For optimizers (8: SGD through LARS), schedulers (11), and the rest of the training surface, see docs/training-optimizers.md.


Step 5 — Detection + tracking + recognition

YOLOv8/v11 detection with bounding-box decode + NMS:

use yscv::detect::{detect_yolov8_from_rgb, yolov8_coco_config, non_max_suppression};

let img = imread("scene.jpg")?;
let dets = detect_yolov8_from_rgb(&img, &model, &yolov8_coco_config())?;
let kept = non_max_suppression(&dets, 0.5);
for d in &kept {
    println!("{}: {:.2}% at {:?}", d.class_name, d.score * 100.0, d.bbox);
}

Add tracking across frames (DeepSORT or ByteTrack):

use yscv::track::{ByteTracker, ByteTrackerConfig};

let mut tracker = ByteTracker::new(ByteTrackerConfig::default());
for (frame_idx, dets) in detection_stream.enumerate() {
    let tracks = tracker.update(&dets);
    for t in &tracks {
        println!("frame {frame_idx}: track {} at {:?}", t.track_id, t.bbox);
    }
}

Add recognition (face / object identity):

use yscv::recognize::{Recognizer, VpTreeIndex};

let mut rec = Recognizer::new(VpTreeIndex::new(0.6));
rec.enroll("alice", &alice_embedding)?;
rec.enroll("bob",   &bob_embedding)?;
let matched = rec.match_one(&query_embedding);

The full detect → track → recognize pipeline runs in ~67 µs per frame end-to-end on a single CPU core. That's 15,000 FPS headroom to stack additional logic.


Step 6 — Build a config-driven pipeline (edge / drone path)
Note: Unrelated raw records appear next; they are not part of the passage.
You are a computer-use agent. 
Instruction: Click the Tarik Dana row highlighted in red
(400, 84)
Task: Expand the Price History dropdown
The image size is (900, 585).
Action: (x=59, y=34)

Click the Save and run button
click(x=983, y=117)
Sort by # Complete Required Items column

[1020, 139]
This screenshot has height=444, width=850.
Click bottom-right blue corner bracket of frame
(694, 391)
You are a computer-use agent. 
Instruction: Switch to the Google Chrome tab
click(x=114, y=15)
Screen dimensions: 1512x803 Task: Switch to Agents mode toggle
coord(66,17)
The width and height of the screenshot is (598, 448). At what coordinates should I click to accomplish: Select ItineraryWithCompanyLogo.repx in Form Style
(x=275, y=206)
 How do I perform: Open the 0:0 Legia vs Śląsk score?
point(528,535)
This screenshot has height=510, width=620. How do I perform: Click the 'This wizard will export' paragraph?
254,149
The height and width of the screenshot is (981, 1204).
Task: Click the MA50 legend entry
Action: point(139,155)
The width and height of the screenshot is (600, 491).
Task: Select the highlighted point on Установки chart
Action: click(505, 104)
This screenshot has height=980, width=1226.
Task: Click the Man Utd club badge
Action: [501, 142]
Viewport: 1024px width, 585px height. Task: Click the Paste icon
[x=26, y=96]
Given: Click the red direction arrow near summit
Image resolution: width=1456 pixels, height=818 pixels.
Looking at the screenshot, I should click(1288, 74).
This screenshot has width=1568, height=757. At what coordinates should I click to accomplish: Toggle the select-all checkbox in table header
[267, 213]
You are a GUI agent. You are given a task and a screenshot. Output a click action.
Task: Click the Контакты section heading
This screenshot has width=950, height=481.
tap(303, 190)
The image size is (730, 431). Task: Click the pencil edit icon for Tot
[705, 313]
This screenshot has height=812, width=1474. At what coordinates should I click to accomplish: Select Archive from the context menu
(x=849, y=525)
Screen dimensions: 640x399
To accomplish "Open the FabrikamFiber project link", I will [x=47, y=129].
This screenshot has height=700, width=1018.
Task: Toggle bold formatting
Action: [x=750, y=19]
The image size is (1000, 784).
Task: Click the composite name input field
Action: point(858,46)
The previous steps are great for prototyping. For a production edge deployment — multiple models, accelerator dispatch, real-time priorities — the framework offers a TOML-driven runtime.

Cargo.toml:

[dependencies]
yscv-pipeline = { version = "0.1.7", features = ["rknn", "realtime"] }

config.toml:

board = "rock4d"

[camera]
device = "/dev/video0"
format = "nv12"
width = 1280
height = 720
fps = 60

[output]
kind = "drm"          # display via Linux KMS; or "v4l2-out", "file", "null"
connector = "HDMI-A-1"
mode = "720p60"

[encoder]
kind = "mpp-h264"     # hardware H.264 on Rockchip
bitrate_kbps = 8000
profile = "main"

[[tasks]]
name = "detector"
model_path = "yolov8n.onnx"   # auto-compiles to .rknn at startup, caches result
accelerator = { kind = "rknn", core = "core0" }
inputs  = [{ name = "images", source = "camera" }]
outputs = []

[realtime]
sched_fifo   = true
cpu_governor = "performance"
prio.dispatch     = 70
affinity.dispatch = [4, 5, 6]

src/main.rs:

use yscv_pipeline::{PipelineConfig, run_pipeline};

fn main() -> Result<(), Box<dyn std::error::Error>> {
    let cfg = PipelineConfig::from_toml_path("config.toml")?;
    let handle = run_pipeline(cfg)?;
    // run_pipeline does: validate config → validate models (magic +
    // optional SDK dry-run load) → build dispatchers → apply RT
    // (SCHED_FIFO + affinity + mlockall + governor).

    loop {
        let bytes = capture_camera_frame();
        let outputs = handle.dispatch_frame(&[("images", &bytes)])?;
        process(&outputs["detector.output0"]);
    }
}

Same binary runs YOLO on Rock4D through NPU, on RV1106 through NPU, or on your dev Mac through MPSGraph — only the TOML changes. See:

Recovery, watchdog, hot-reload

// On any transient failure, recover every dispatcher in one call.
if let Err(e) = handle.dispatch_frame(&feeds) {
    handle.recover_all()?;
}

// Auto-recover on stage budget overruns (needs --features realtime).
let arc_handle = std::sync::Arc::new(handle);
let _wd = arc_handle.clone().spawn_watchdog(stats, std::time::Duration::from_millis(100));

// Hot-swap a model in-flight without stopping the loop.
let pool: &yscv_kernels::RknnPipelinedPool = /* from your dispatcher setup */;
pool.reload(&std::fs::read("models/v2.rknn")?)?;

Step 7 — Drop down to the kernel layer (when you need it)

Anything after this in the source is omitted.